注意：这里不单独引入 feedback 参数，直接复用新的 intent。

In [None]:
rev_cmd = [
    "djx", "plan", "根据上轮结果收紧去重策略",
    "--base-plan", "tmp.yaml",
    "--from-run-id", run_id,
    "--output", "tmp-v2.yaml",
]
print("$", " ".join(rev_cmd))
subprocess.run(rev_cmd, check=True)

print("\nRevised plan:\n")
print(pathlib.Path("tmp-v2.yaml").read_text(encoding="utf-8"))

## 5. 执行修订版并观察 plan 链路

In [None]:
subprocess.run(["djx", "apply", "--plan", "tmp-v2.yaml", "--yes", "--dry-run"], check=True)

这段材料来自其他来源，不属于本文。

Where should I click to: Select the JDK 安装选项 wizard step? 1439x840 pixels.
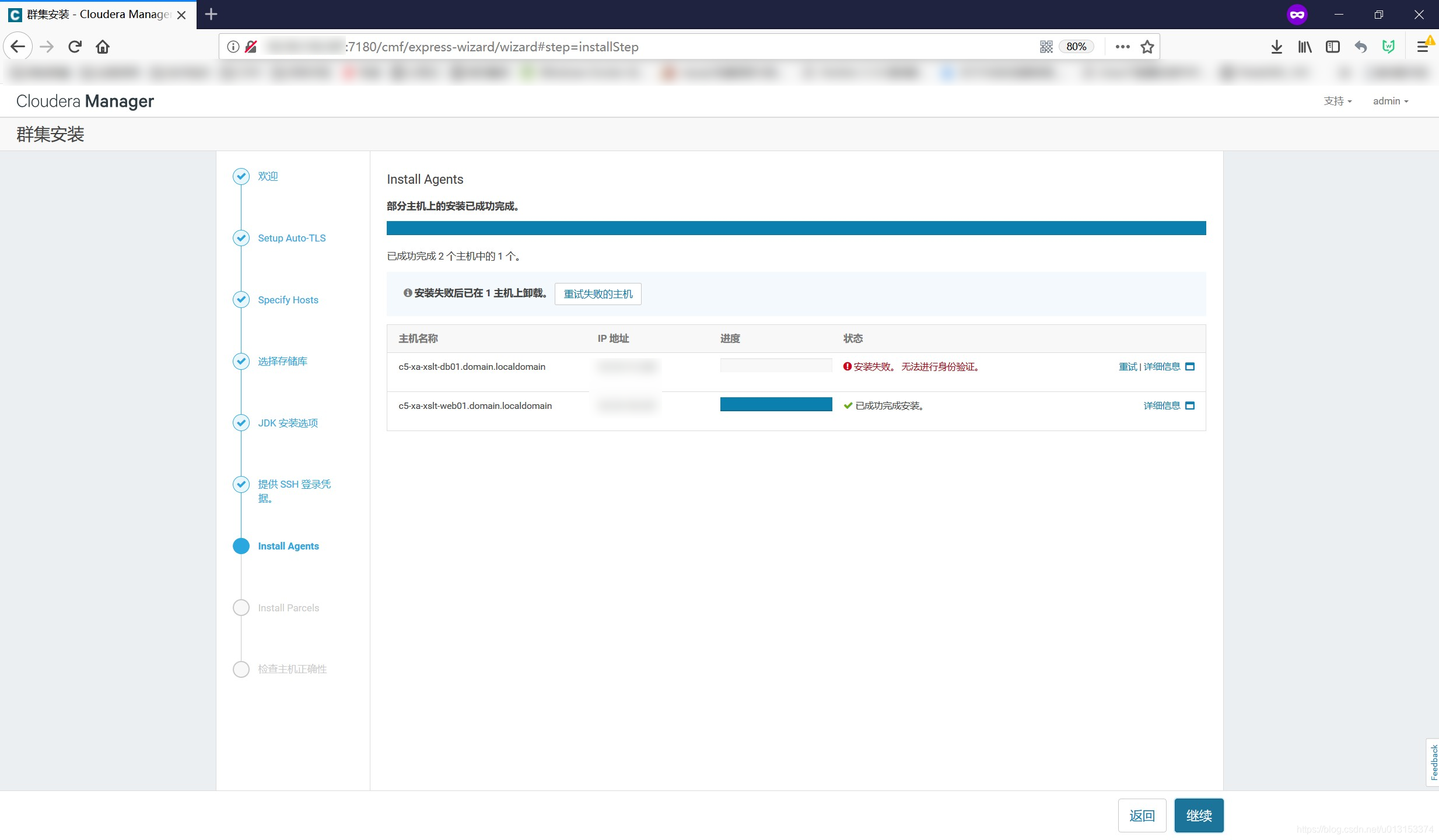point(288,423)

runs = [json.loads(x) for x in pathlib.Path(".djx/runs.jsonl").read_text(encoding="utf-8").strip().splitlines()]
new_run = runs[-1]
new_run_id = new_run["run_id"]
new_plan_id = new_run["plan_id"]
print("new_run_id:", new_run_id)
print("new_plan_id:", new_plan_id)

subprocess.run(["djx", "trace", "--stats", "--plan-id", new_plan_id], check=True)

## 6. 可选：离线评测

仅规划评测：

In [None]:
eval_cmd = [
    "djx", "evaluate",
    "--cases", "eval_cases/v0.1_baseline.jsonl",
    "--execute", "none",
    "--no-llm",
]
print("$", " ".join(eval_cmd))
subprocess.run(eval_cmd, check=True)

## 7. 清理（可选）

根据需要删除临时文件：`tmp.yaml`、`tmp-v2.yaml`、`tmp.jsonl`。